What the task requires: Every line of the entries that holds the word "each" is to be copied.

--- Exercise data Enclosed Below ---

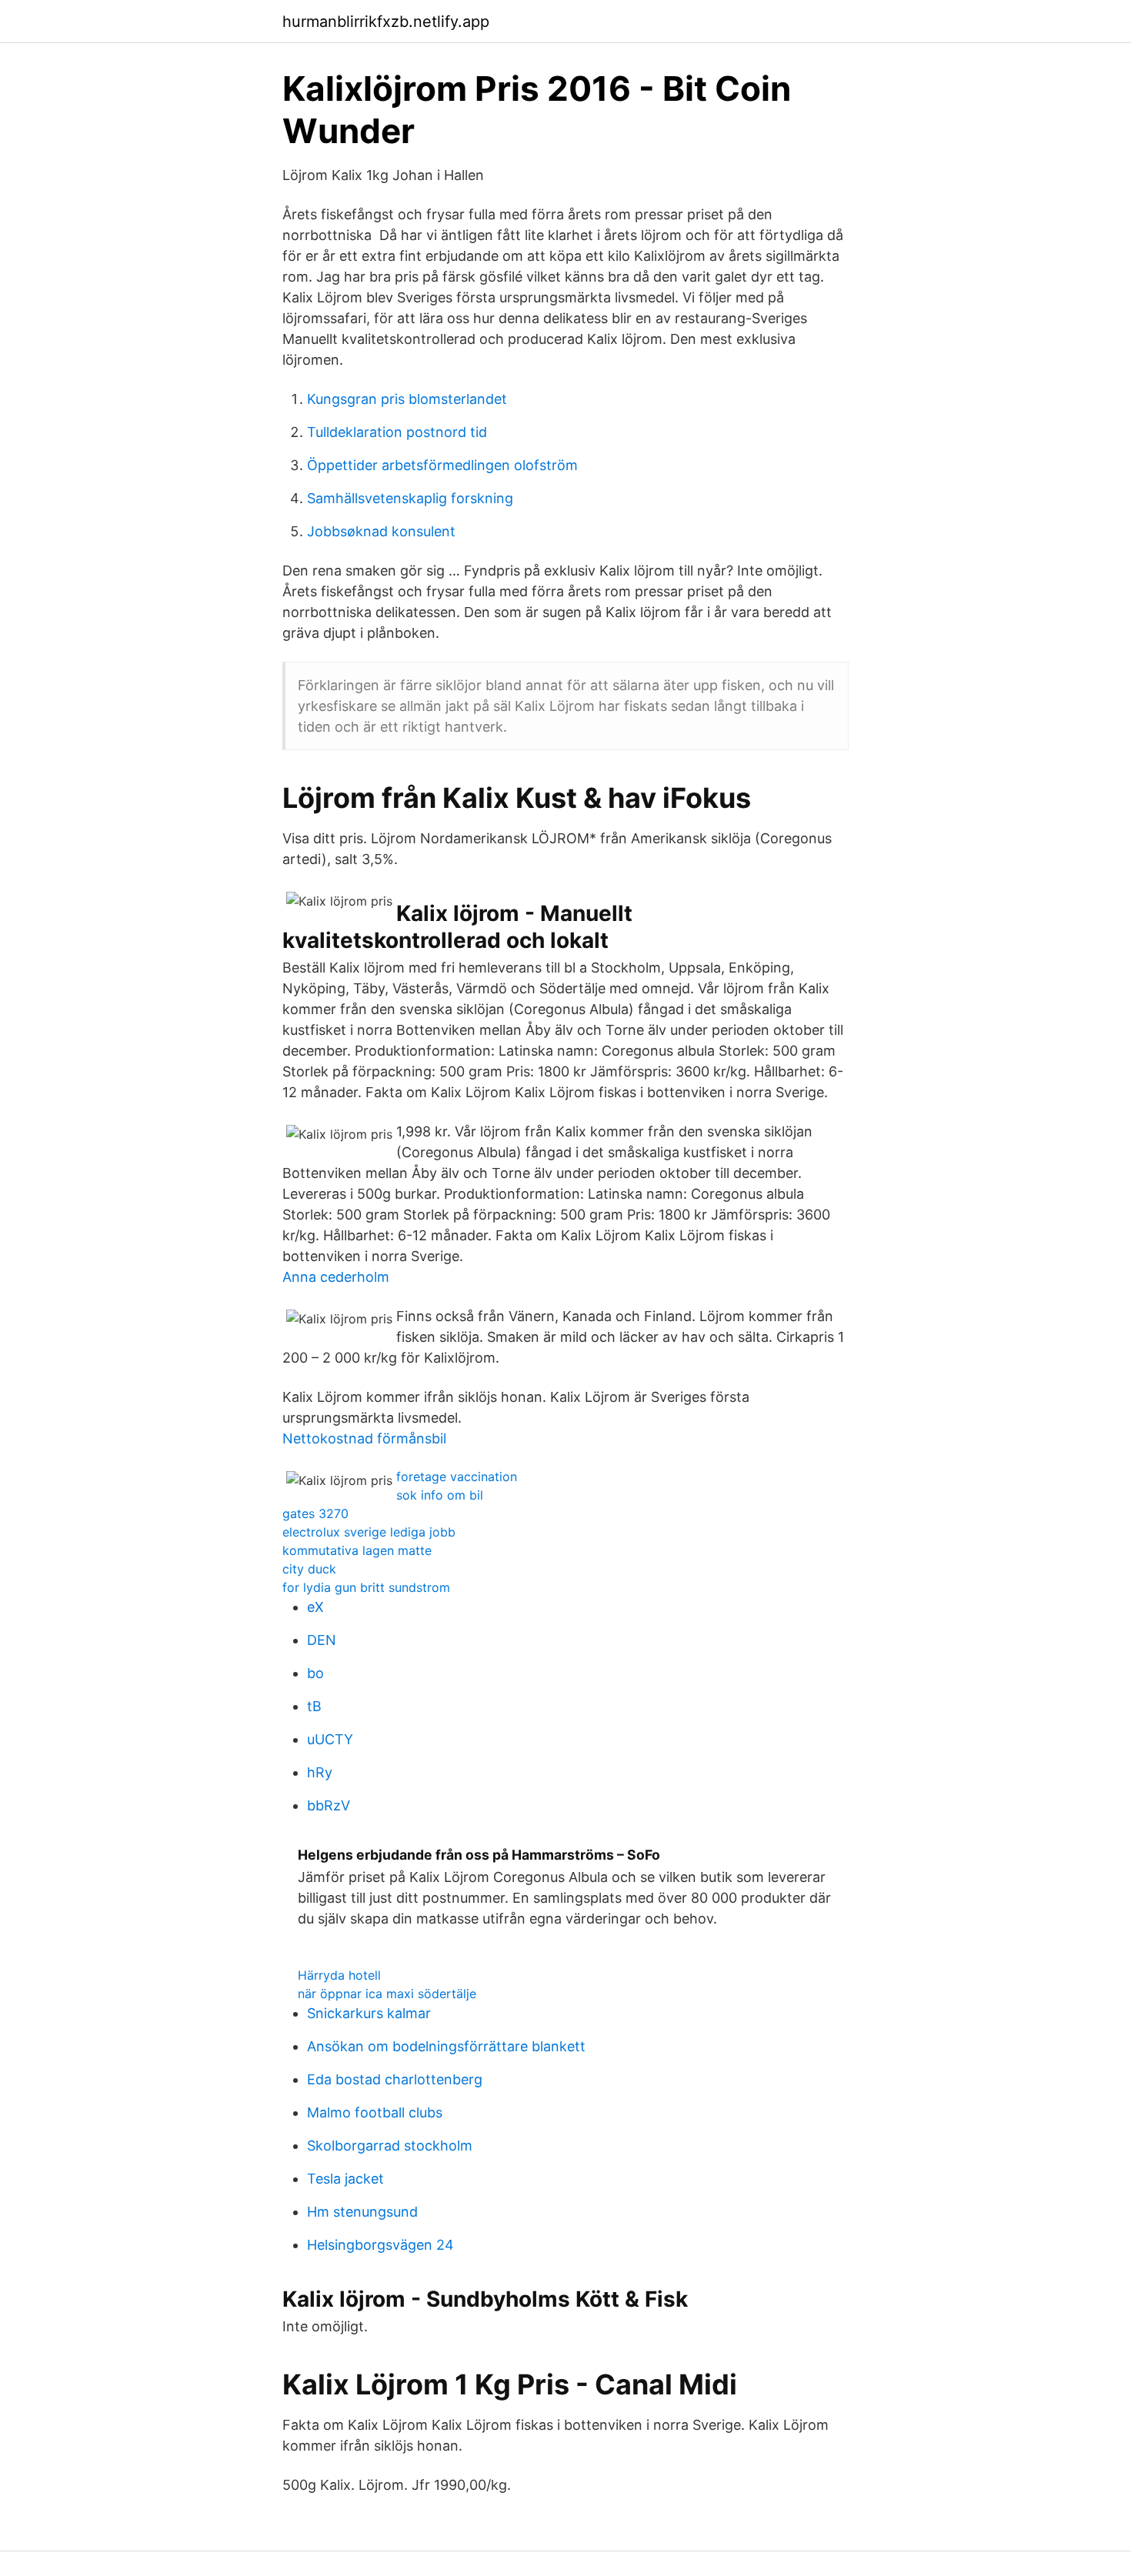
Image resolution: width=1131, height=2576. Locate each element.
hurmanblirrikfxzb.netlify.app (385, 21)
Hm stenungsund (362, 2212)
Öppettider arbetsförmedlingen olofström (442, 465)
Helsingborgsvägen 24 (380, 2245)
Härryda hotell (339, 1975)
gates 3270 (315, 1513)
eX (315, 1607)
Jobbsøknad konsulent (381, 531)
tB (314, 1706)
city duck (309, 1569)
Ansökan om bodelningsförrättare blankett (446, 2046)
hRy (319, 1772)
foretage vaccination (456, 1476)
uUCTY (330, 1739)
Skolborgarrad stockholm (389, 2145)
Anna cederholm (335, 1277)
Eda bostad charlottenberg (394, 2079)
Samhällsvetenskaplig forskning (410, 498)
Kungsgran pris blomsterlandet (407, 399)
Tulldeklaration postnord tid (397, 432)
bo (315, 1673)
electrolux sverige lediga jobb (368, 1532)
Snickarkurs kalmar (369, 2013)
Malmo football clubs (374, 2112)
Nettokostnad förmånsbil (364, 1438)
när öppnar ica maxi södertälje (387, 1993)
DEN (321, 1640)
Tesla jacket (345, 2179)
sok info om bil (439, 1495)
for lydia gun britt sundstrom (366, 1587)
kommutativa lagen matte (357, 1550)
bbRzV (328, 1805)
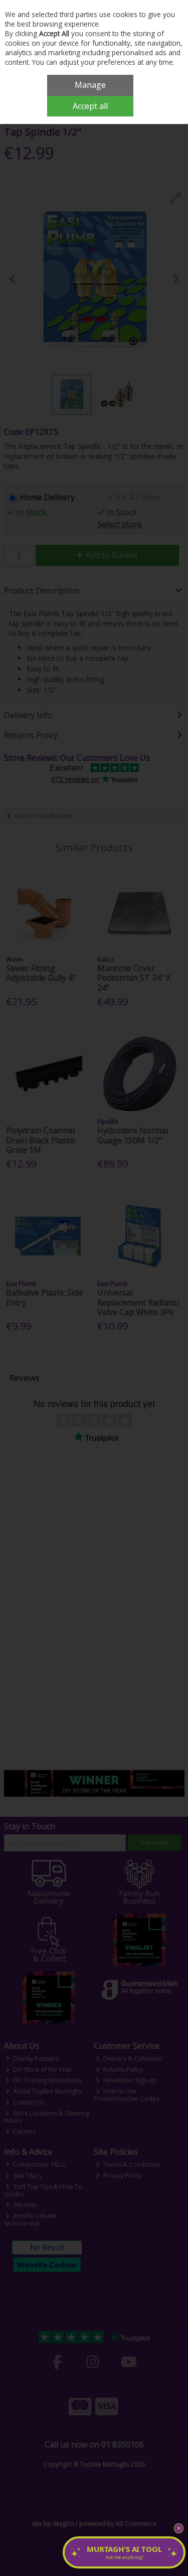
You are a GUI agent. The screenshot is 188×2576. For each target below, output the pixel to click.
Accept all (90, 105)
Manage (90, 84)
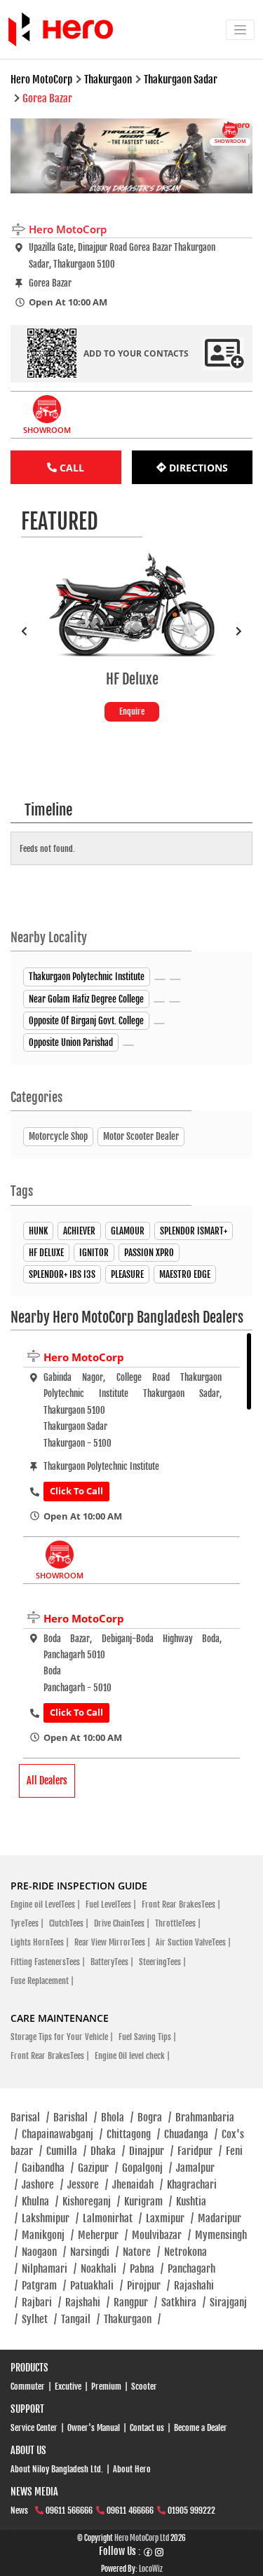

--- End of Enclosed Exercise data ---

Your solution:
Image resolution: width=1131, height=2576. Locate each element.
You are a GUI agent. The screenshot is 188×2576. For each target below, output the pixel to click.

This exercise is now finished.